> _REQUEST_
Copy the passage of the job-losses post below from "INTERACTIVE MAP OF" up to and including "indicators (Conference Board).", swapping "markers" for "signals".

Thursday, April 16, 2009

INTERACTIVE MAP OF JOB LOSSES

http://www.slate.com/id/2216238/

1 comment:

SSK said...

Via Barron’s, we learn that Merrill’s David Rosenberg has four markers that he is tracking to identify when the economy is finally making a turn and starting an extended expansion:

• Home prices.
• Personal-savings rate.
• Debt-service ratio
• Ratio of the coincident-to-lagging indicators (Conference Board).

By aggregating those four markers, Rosie calculates we are roughly 44% of the way through the “adjustment” process. While that is a tick up from last month, the improvement, he laments, has been “very modest and very slow.

“We should add that he also stresses that it’s critical for both the economy and the market that payrolls stop shrinking. All the talk about jobless claims “stabilizing” is so much poppycock, he snorts. That number of claims, he notes, is still consistent with monthly payroll losses of around 700,000. As with industrial production, which is also in a vicious slump, employment must stop falling before a recession typically ends

Call us when claims fall below 400,000,” he says, which is his estimate of “the cut-off for payroll expansion/contraction.” Until then, he warns, “the recession will remain a reality. Rallies will be brief, no matter how violent, and green shoots are a forecast with a very wide error term attached to it.”

> _SUPPLIED MATERIAL_
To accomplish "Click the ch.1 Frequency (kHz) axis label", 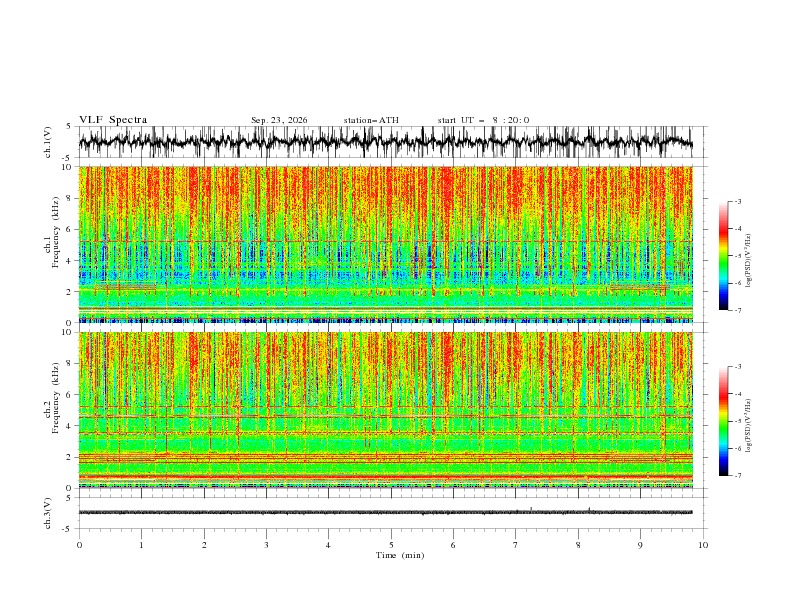I will (53, 244).
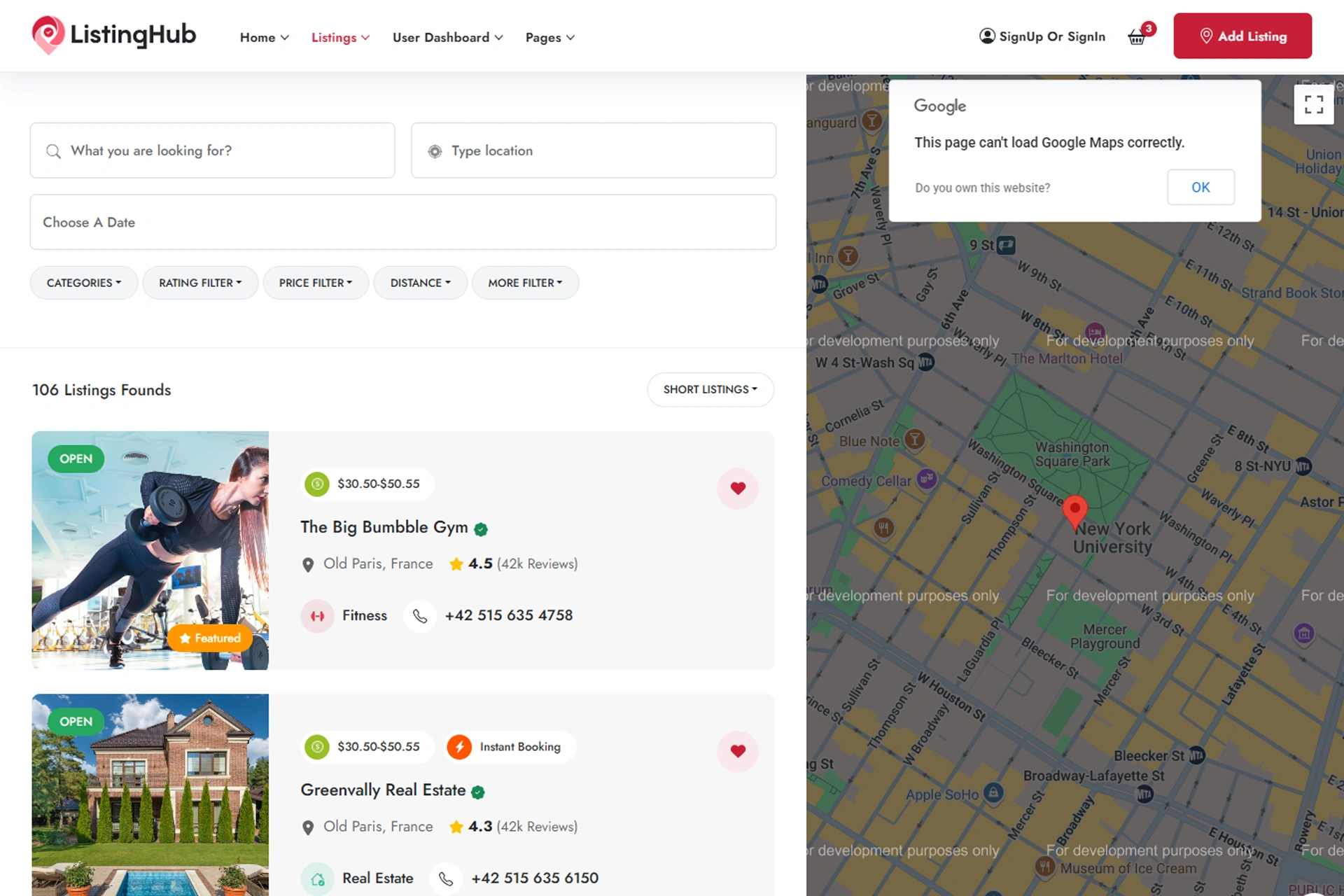
Task: Click the user account icon beside SignUp
Action: point(987,36)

> _ANSWER TO THIS PROBLEM_
INTERACTIVE MAP OF JOB LOSSES

http://www.slate.com/id/2216238/

1 comment:

SSK said...

Via Barron’s, we learn that Merrill’s David Rosenberg has four signals that he is tracking to identify when the economy is finally making a turn and starting an extended expansion:

• Home prices.
• Personal-savings rate.
• Debt-service ratio
• Ratio of the coincident-to-lagging indicators (Conference Board).